YOUR TASK: Report every line below that has the string "computer" in it.

+===+

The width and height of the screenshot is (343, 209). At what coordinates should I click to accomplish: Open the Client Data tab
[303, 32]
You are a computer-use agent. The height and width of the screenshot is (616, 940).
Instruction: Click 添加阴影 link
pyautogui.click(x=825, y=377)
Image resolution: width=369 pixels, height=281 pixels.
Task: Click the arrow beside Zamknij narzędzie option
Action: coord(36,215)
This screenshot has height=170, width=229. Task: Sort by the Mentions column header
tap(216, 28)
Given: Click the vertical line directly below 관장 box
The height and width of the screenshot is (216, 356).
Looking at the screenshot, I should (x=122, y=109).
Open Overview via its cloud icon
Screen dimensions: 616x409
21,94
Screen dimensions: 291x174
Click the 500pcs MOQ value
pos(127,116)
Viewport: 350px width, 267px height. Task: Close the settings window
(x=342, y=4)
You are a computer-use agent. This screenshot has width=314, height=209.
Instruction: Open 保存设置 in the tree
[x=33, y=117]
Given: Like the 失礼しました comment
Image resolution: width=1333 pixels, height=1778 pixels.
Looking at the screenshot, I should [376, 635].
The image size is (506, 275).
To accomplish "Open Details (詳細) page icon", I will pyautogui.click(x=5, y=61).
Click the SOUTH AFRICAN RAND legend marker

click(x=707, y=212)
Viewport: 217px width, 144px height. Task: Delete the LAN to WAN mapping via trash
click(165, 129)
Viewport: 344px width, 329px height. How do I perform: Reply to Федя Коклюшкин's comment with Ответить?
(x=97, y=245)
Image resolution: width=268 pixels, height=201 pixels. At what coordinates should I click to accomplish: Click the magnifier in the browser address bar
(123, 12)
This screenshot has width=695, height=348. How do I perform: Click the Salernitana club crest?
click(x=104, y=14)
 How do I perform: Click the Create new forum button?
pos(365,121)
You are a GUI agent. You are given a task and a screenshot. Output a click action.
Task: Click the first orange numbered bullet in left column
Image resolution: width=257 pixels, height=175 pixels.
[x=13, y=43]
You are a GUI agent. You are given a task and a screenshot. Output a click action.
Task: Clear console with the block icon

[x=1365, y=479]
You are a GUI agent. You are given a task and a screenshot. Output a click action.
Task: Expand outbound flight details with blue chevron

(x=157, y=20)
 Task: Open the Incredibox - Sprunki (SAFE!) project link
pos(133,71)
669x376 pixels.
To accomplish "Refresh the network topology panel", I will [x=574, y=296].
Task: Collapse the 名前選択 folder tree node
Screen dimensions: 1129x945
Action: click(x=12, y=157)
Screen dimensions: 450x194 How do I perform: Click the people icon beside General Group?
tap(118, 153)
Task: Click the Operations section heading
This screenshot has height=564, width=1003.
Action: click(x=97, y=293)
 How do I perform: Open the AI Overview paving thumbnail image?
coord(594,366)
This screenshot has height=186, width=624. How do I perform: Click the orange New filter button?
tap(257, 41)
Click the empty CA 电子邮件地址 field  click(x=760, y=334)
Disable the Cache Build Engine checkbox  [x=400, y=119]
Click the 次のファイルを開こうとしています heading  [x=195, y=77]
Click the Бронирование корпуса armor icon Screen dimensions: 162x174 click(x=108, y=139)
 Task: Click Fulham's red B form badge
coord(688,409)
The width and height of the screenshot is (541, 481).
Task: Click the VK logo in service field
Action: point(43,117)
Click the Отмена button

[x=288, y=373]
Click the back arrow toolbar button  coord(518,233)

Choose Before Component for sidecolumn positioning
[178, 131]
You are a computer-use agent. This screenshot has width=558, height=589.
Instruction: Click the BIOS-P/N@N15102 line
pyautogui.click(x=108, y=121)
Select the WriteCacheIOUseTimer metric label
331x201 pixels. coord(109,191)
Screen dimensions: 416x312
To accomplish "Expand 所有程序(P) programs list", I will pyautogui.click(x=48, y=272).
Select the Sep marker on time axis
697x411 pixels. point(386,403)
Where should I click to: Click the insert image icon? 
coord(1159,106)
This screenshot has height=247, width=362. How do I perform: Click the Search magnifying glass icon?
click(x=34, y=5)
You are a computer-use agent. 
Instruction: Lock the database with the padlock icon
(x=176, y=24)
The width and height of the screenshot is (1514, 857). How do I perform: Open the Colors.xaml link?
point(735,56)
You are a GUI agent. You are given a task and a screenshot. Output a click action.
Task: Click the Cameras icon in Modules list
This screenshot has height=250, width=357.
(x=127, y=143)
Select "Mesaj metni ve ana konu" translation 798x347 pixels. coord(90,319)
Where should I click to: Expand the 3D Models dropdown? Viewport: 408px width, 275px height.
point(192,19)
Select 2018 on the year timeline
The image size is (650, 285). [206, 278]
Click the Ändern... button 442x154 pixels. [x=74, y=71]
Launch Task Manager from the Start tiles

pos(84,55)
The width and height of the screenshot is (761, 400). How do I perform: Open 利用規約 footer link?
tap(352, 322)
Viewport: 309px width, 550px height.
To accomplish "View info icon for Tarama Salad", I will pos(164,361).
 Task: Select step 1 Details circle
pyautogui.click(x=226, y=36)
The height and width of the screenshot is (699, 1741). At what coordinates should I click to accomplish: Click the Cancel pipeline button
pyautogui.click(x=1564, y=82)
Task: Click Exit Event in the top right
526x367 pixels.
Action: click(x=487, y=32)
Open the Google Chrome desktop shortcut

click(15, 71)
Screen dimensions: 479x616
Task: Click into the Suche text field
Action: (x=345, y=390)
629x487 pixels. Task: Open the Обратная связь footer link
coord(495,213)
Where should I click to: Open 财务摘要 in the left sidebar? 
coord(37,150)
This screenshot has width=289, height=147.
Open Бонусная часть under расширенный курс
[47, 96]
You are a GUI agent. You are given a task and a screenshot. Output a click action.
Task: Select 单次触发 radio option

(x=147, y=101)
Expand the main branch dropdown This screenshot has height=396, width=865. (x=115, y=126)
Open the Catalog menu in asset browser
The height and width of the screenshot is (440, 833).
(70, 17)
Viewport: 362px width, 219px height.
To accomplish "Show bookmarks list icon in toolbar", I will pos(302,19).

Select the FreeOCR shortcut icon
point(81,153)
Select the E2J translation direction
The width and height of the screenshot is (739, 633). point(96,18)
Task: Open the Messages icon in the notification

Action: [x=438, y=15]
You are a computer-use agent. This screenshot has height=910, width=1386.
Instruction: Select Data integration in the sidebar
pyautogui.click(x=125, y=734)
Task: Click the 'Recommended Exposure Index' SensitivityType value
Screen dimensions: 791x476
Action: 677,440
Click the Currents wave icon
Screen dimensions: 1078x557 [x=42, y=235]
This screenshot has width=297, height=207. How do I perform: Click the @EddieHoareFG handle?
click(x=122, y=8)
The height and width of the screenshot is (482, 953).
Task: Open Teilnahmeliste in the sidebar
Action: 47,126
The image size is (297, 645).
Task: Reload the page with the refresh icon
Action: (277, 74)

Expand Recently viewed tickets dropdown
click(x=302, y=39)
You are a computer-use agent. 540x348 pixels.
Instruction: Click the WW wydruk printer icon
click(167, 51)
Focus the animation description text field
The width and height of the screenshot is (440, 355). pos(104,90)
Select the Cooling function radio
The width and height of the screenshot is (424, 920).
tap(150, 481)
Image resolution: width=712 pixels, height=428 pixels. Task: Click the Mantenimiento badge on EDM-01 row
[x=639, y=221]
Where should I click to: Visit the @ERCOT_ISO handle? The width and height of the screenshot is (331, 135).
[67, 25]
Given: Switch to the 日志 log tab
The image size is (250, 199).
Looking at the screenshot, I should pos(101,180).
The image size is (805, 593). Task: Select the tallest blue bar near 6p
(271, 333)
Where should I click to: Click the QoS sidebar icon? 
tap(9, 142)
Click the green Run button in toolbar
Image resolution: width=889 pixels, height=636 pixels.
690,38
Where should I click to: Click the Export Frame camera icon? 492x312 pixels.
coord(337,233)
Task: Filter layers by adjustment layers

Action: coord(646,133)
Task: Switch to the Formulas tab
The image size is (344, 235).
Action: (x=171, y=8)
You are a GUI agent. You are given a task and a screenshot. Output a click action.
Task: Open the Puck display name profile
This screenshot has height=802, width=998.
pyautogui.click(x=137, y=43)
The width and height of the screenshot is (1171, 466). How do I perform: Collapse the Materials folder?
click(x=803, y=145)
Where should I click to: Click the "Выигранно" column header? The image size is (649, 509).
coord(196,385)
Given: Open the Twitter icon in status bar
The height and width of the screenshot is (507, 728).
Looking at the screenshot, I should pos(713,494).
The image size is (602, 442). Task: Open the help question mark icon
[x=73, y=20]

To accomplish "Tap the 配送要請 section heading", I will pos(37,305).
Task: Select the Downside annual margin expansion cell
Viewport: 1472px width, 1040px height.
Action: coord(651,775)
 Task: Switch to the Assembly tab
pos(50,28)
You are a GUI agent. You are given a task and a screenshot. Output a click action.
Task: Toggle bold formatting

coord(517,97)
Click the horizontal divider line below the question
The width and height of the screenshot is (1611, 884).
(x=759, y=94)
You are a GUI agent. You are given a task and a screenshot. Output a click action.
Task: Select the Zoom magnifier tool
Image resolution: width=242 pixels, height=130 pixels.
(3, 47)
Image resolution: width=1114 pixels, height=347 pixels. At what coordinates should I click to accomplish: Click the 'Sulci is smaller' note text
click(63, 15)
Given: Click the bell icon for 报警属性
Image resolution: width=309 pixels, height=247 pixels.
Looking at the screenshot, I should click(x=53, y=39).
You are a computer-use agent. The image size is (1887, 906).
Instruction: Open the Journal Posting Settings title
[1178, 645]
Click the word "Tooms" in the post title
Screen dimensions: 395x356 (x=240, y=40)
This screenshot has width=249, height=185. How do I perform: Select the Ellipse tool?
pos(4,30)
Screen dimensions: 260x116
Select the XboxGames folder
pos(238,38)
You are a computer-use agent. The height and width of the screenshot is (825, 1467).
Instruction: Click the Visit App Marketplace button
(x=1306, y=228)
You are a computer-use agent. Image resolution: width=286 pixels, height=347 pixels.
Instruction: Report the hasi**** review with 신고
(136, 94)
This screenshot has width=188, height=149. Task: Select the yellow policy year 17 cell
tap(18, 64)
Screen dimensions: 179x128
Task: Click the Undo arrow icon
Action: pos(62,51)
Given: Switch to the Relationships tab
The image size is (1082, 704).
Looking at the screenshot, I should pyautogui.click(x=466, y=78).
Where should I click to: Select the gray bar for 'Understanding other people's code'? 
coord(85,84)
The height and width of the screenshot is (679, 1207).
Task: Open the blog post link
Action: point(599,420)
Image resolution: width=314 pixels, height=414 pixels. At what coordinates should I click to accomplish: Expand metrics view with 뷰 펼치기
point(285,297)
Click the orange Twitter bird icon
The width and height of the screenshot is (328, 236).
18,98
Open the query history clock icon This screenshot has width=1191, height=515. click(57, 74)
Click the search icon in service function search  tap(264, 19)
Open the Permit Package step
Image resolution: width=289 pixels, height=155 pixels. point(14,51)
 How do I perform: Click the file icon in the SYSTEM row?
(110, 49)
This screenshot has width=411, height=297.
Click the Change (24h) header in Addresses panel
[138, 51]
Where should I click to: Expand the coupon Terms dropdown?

+===+

EXERCISE ANSWER:
You are a computer-use agent. The height and width of the screenshot is (616, 940).
You are a computer-use agent. This screenshot has width=314, height=209.
You are a computer-use agent. This screenshot has width=558, height=589.
You are a computer-use agent. 
You are a computer-use agent. This screenshot has height=910, width=1386.
You are a computer-use agent. 540x348 pixels.
You are a computer-use agent. The image size is (1887, 906).
You are a computer-use agent. The height and width of the screenshot is (825, 1467).
You are a computer-use agent. Image resolution: width=286 pixels, height=347 pixels.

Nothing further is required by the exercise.